I cannot produce example in Python which shows Boolean operator precedence rules combined with short circuit evaluation. I can show operator precedence using:
print(1 or 0 and 0) # Returns 1 because `or` is evaluated 2nd.
But the issue with short circuiting shows up when I change it to this:
def yay(): print('yay'); return True
def nay(): print('nay')
def nope(): print('nope')
print(yay() or nay() and nope()) # Prints "yay\nTrue"
For each of 4 possibilities when expression before or
is True
it is the only evaluated expression. If operator precedence works this should print "nay\nnope\nyay\nTrue"
or "nay\nyay\nTrue"
, with short circuiting, because and
should be evaluated 1st.
What comes to mind from this example is that Python reads boolean expression from left to right and ends it when result is known regardless of operator precedence.
Where is my error or what am I missing? Please give an example where it's visible that and
is evaluated 1st and it isn't due to code being interpreted from left to right.

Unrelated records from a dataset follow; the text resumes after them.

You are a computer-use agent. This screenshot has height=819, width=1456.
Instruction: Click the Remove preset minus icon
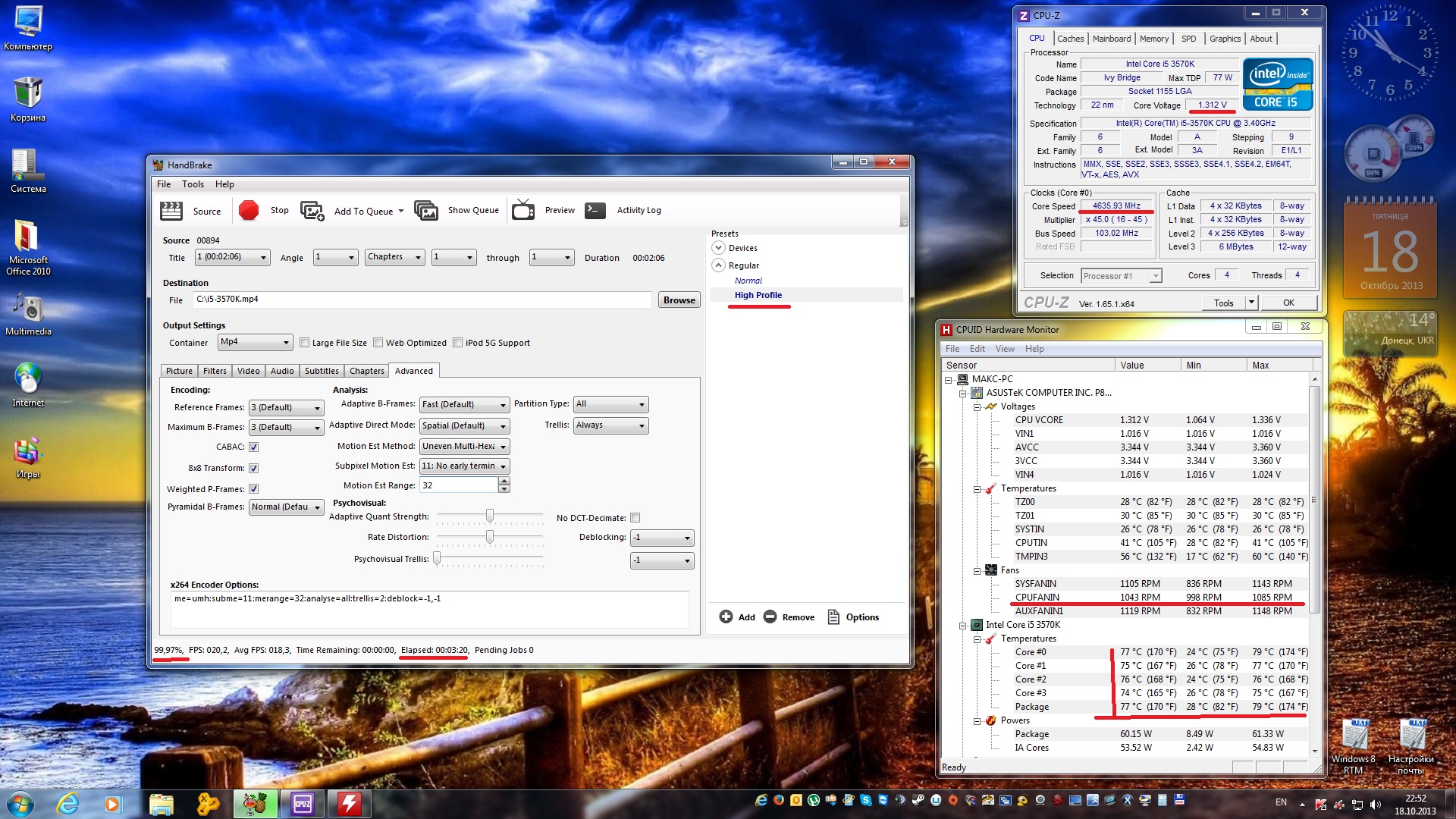pos(770,617)
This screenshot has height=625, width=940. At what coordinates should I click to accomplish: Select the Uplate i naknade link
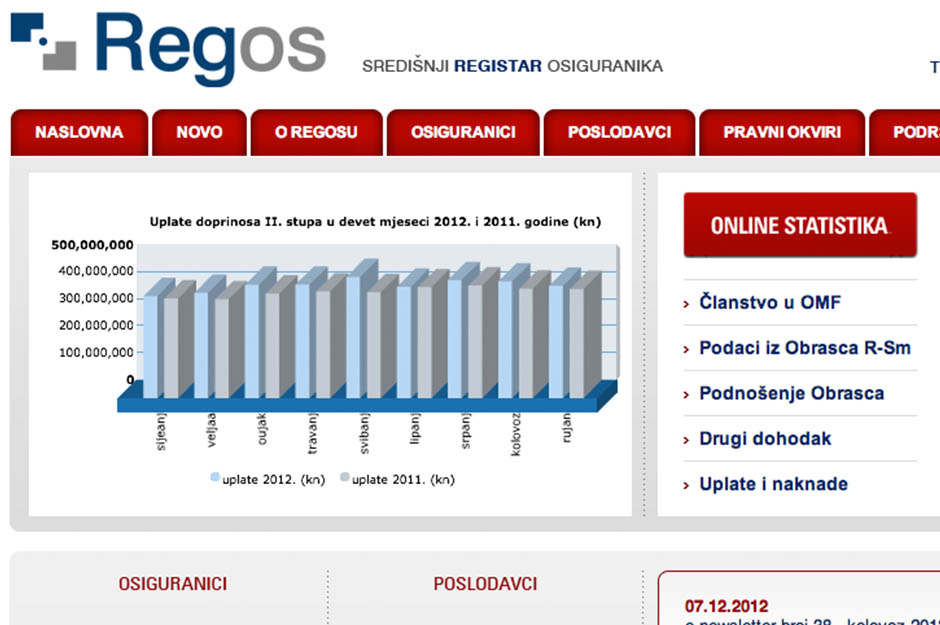click(x=773, y=485)
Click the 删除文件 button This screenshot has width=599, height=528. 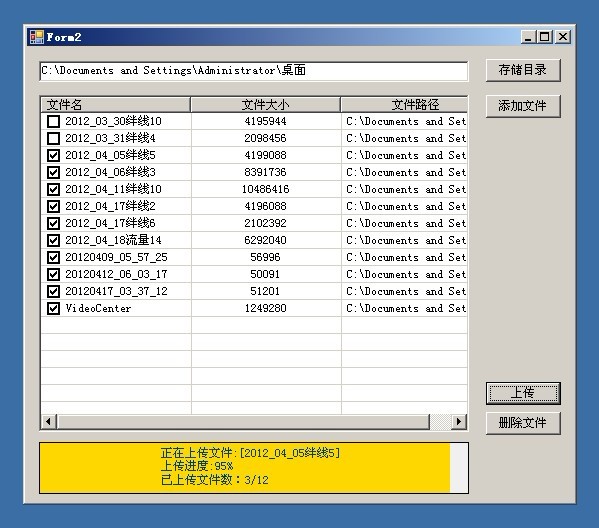(523, 423)
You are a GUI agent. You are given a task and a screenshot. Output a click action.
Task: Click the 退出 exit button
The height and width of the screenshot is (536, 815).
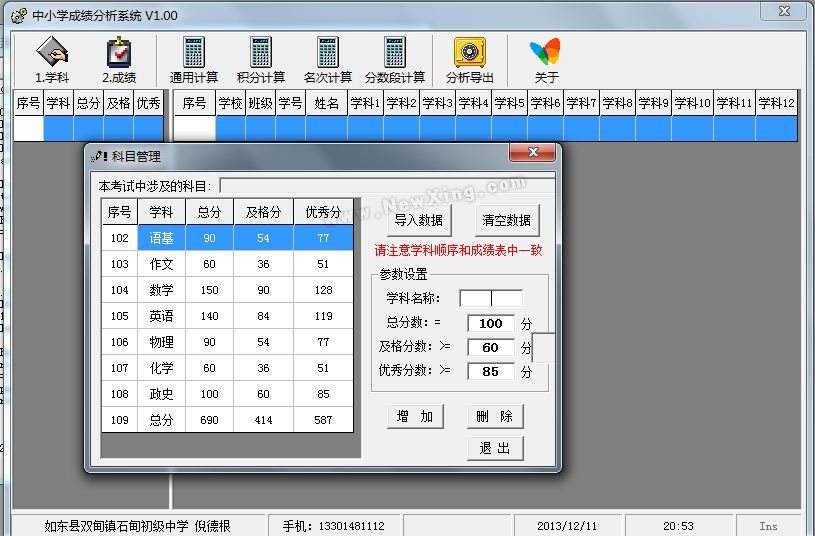pyautogui.click(x=495, y=448)
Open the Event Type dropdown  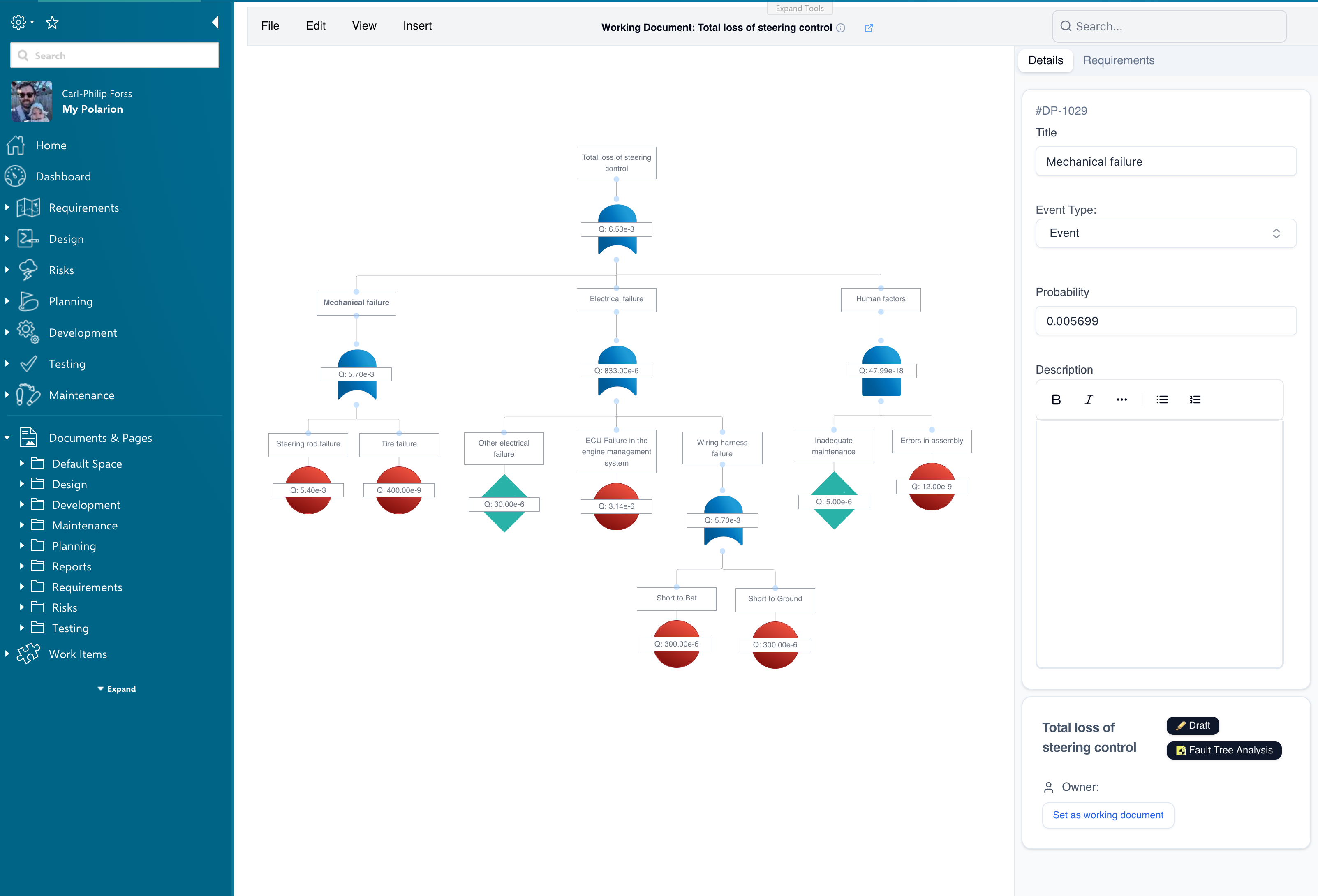pos(1165,233)
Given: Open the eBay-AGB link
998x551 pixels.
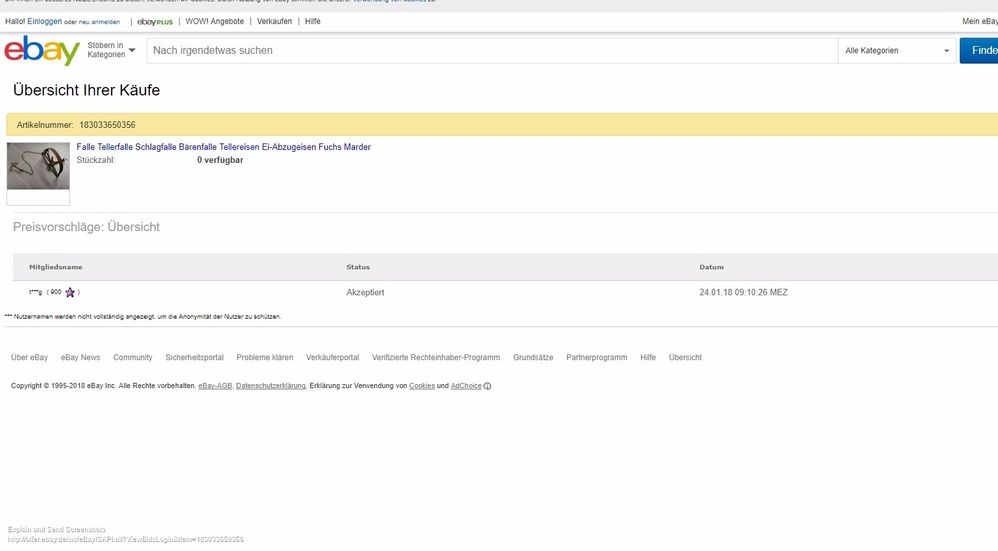Looking at the screenshot, I should tap(215, 386).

You are confusing operator precedence and evaluation order.
The expression r = x or y and z
is not evaluated as tmp = y and z; r = x or tmp
, but just as r = x or (y and z)
. This expression is evaluated from left to right, and if the result of the or
is already decided, then (y and z)
will not be evaluated at all.
Note that it would be different if or
and and
were functions; in this case, the parameters of the functions would be evaluated before the function itself is called. Hence, operator.or_(yay(), operator.and_(nay(), nope()))
prints yay
, nay
and nope
i.e. it prints all three, but still in order from left to right.
You can generalize this to other operators, too. The following two expressions will yield different results due to the different operator precedence (both implicit and explicit by using (...)
), but the functions are called from left to right both times.
>>> def f(x): print(x); return x
>>> f(1) + f(2) * f(3) / f(4) ** f(5) - f(6) # 1 2 3 4 5 6 -> -4.99
>>> (f(1) + f(2)) * (((f(3) / f(4)) ** f(5)) - f(6)) # 1 2 3 4 5 6 -> -17.29
As pointed out in comments, while the terms in between operations are evaluated from left to right, the actual operations are evaluated according to their precedence.
class F:
def __init__(self,x): self.x = x
def __add__(self, other): print(f"add({self},{other})"); return F(self.x+other.x)
def __mul__(self, other): print(f"mul({self},{other})"); return F(self.x*other.x)
def __pow__(self, other): print(f"pow({self},{other})"); return F(self.x**other.x)
def __repr__(self): return str(self.x)
def f(x): print(x); return F(x)
This way, the expression f(1) + f(2) ** f(3) * f(4)
is evaluated as 1
, 2
, 3
, pow(2,3)
, 4
, mul(8,4)
, add(1,32)
, i.e. terms are evaluated left-to-right (and pushed on a stack) and expressions are evaluated as soon as their parameters are evaluated.